2010-06-01 04:09:44

by Kevin Cernekee

[permalink] [raw]
Subject: Re: [PATCH v2] printk: fix delayed messages from CPU hotplug events

On Mon, May 31, 2010 at 8:15 PM, Paul Mundt <[email protected]> wrote:
> If this is to be entirely restricted to CPU hotplug then you could use
> the hotcpu notifier here instead of the open-coded cpu notifier directly,
> the former wraps to the latter in the CPU hotplug case and is simply a
> nop for the regular SMP case.

I ran some tests and saw the same problem during the regular MIPS SMP
boot. i.e. adding "while (1) { }" at the end of __cpu_up() prevents
any of the probing/calibration messages originating on CPU1 from ever
being echoed to the console. Adding the semaphore code before the
while loop caused the CPU1 messages to reappear.

Under normal circumstances you won't ever notice the problem at boot
time, because printing "Brought up %ld CPUs" has the undocumented side
effect of flushing out any messages that got stuck during SMP init.
And if that printk() wasn't there, the next one (from NET, PCI, SCSI,
...) would surely take its place.

But in the case of MIPS CPU hotplug, there is no such printk() at the
end, and so our luck runs out.


2010-06-03 20:43:51

by Andrew Morton

[permalink] [raw]
Subject: Re: [PATCH v2] printk: fix delayed messages from CPU hotplug events

On Mon, 31 May 2010 21:04:42 -0700
Kevin Cernekee <[email protected]> wrote:

> On Mon, May 31, 2010 at 8:15 PM, Paul Mundt <[email protected]> wrote:
> > If this is to be entirely restricted to CPU hotplug then you could use
> > the hotcpu notifier here instead of the open-coded cpu notifier directly,
> > the former wraps to the latter in the CPU hotplug case and is simply a
> > nop for the regular SMP case.
>
> I ran some tests and saw the same problem during the regular MIPS SMP
> boot. i.e. adding "while (1) { }" at the end of __cpu_up() prevents
> any of the probing/calibration messages originating on CPU1 from ever
> being echoed to the console.

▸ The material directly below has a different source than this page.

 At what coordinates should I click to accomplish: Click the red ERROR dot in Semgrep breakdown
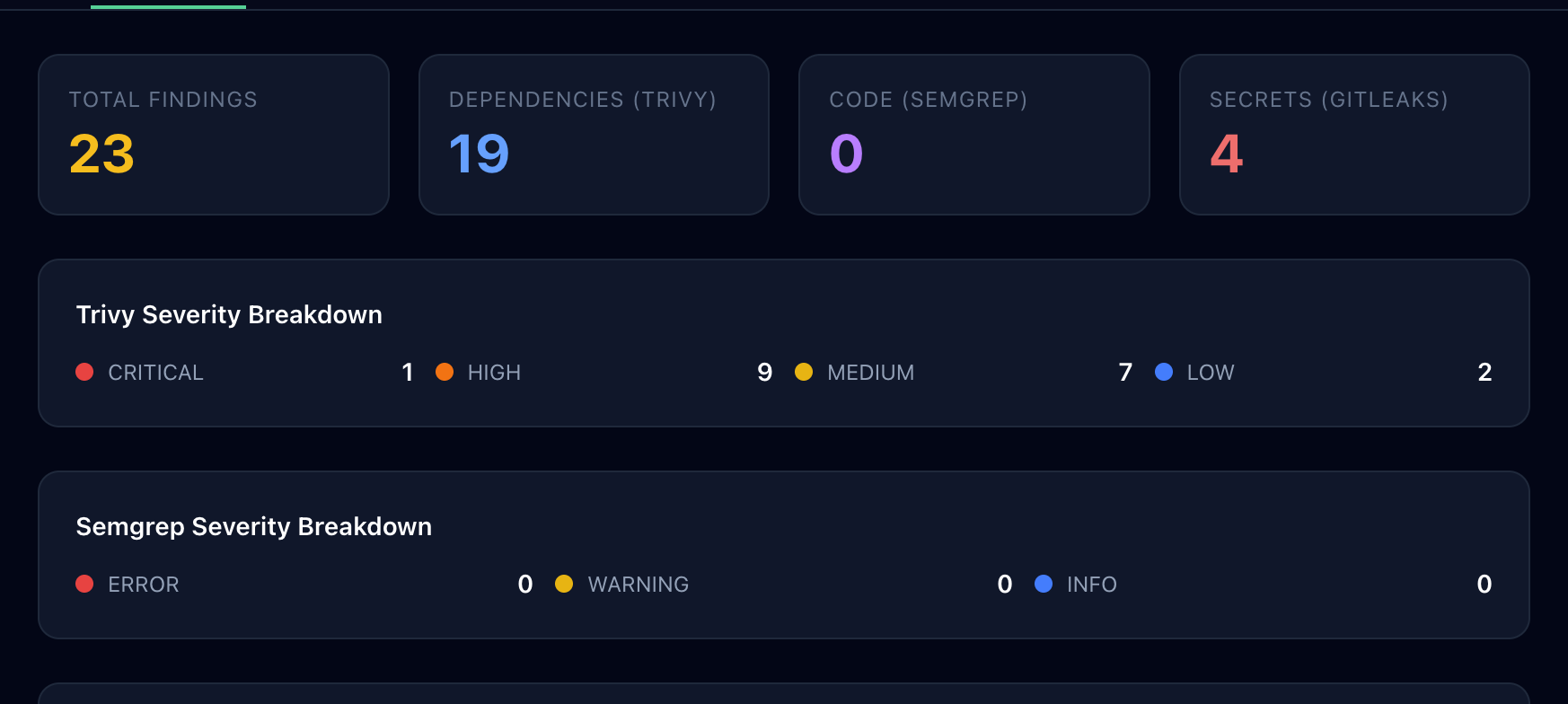[x=84, y=584]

Adding the semaphore code before the
> while loop caused the CPU1 messages to reappear.
>
> Under normal circumstances you won't ever notice the problem at boot
> time, because printing "Brought up %ld CPUs" has the undocumented side
> effect of flushing out any messages that got stuck during SMP init.
> And if that printk() wasn't there, the next one (from NET, PCI, SCSI,
> ...) would surely take its place.
>
> But in the case of MIPS CPU hotplug, there is no such printk() at the
> end, and so our luck runs out.

no.... What Paul means is "please use hotcpu_notifier". It's a
higher-level interface which yields a smaller vmlinux if
CONFIG_HOTPLUG_CPU=n. grep around for some examples...


other comments:

> /**
> + * console_cpu_notify - print deferred console messages after CPU hotplug
> + *
> + * If printk() is called from a CPU that is not online yet, the messages
> + * will be spooled but will not show up on the console. This function is
> + * called when a new CPU comes online and ensures that any such output
> + * gets printed.
> + */

It's conventional (although boring and usually useless) to kerneldocify
the arguments also.

> +static int __cpuinit console_cpu_notify(struct notifier_block *self,
> + unsigned long action, void *hcpu)
> +{
> + switch (action) {
> + case CPU_ONLINE:
> + case CPU_UP_CANCELED:
> + if (try_acquire_console_sem() == 0)
> + release_console_sem();
> + }
> + return NOTIFY_OK;
> +}

Would prefer to see acquire_console_sem() used here. Because
try_acquire_console_sem() might simply fail, and the messages still get
stuck. Possible? If "not possible" then "needs a code comment".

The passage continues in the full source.